Working carefully around the outline of the kitten, sketch in the background folds of fabric and cover the background with light tonal layers in one of the colors you're mixing to do the sheet she's on. I chose a light lavender for this first stage. My scanner makes some of the light values drop to white, but the background is totally covered with lavender. Next, I'll go over that with a light blue and some other purples and blues till I get a good combination for the sheet color. Coloring from the negative space is a good way to get the kitten's shape right, I can correct any minor flaws at this stage without drawing on the white kitten at all.
Step6
Background shaded with purples, lavender, blues and grays, mid gray kitten details
Going over the previous stage, I started establishing shadows and fur texture with a light purplish blue and a darker medium gray -- still not very dark, but dark enough to show. Shade the kitten where the shadows are strongest and pay attention to the direction of the fur. Define lighter areas of fur by drawing the shadows under them with loose feathery strokes in the direction of the fur. Shade the background with other shades of blue, violet, lavender, purple and gray until it's soft and medium value, work toward darkening the deepest shadows.
Step7
Background washed with Bestine rubber cement thinner
Pour a little of your water or thinner into a small cup or palette cup. The lid of a pill bottle makes a good palette cup, it doesn't need to be deep or wide, just enough to get the brush wet. Carefully paint around the kitten, working from lighter areas to darker on the sheet. Do not wash the kitten with liquid at all, just wash over the background. Use the point to go near the kitten. The shadows on the fur at the back of her rear end should still have the dry fur texture. Use the point to go up between clumps of fur though so that the background is smooth and the fur has a jagged, furry edge. Let your art dry thoroughly before doing anything else.
Step8
Final details of face, foot and fur on a white newborn kitten!

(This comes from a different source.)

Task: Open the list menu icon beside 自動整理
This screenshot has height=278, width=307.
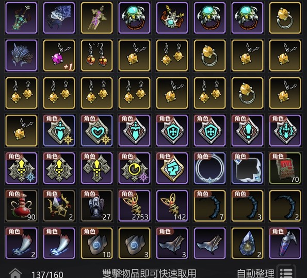Action: (x=286, y=271)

Sharpen your salmon, pink, red earth, gray and gray-blue pencils to very fine points for the last details. Working close to the reference, carefully shade the kitten's face, ear, closed eyes and fur. Work in the direction of the fur with light careful strokes. Use a dark gray to deepen the very darkest details, not over large areas, but close to the kitten even over the background. It will provide a good transition from fur to the smooth texture of the sheet and give more value contrast to the kitten. Gray-blue in the fur shadows and mixed pinks and salmons in the pink parts of the kitten will give a more realistic look to how white she is. Only the strongest highlights should stay white, use the white of the paper for the top of her head, her whitest highlights and details. Sharpen a white pencil very fine and flick her tiny whiskers away from her muzzle to cross darker areas, they don't need to be perfectly opaque so much as visible and fine. Sign it with a monogram or your signature down on the sheet near her head. You've drawn a white newborn kitten! The same shading that works for her fur will work for any white animal. You have my explicit permission to copy all of my sketches and this finished artwork in any size, but please credit me if you sell your artwork or display it online and link back to this article.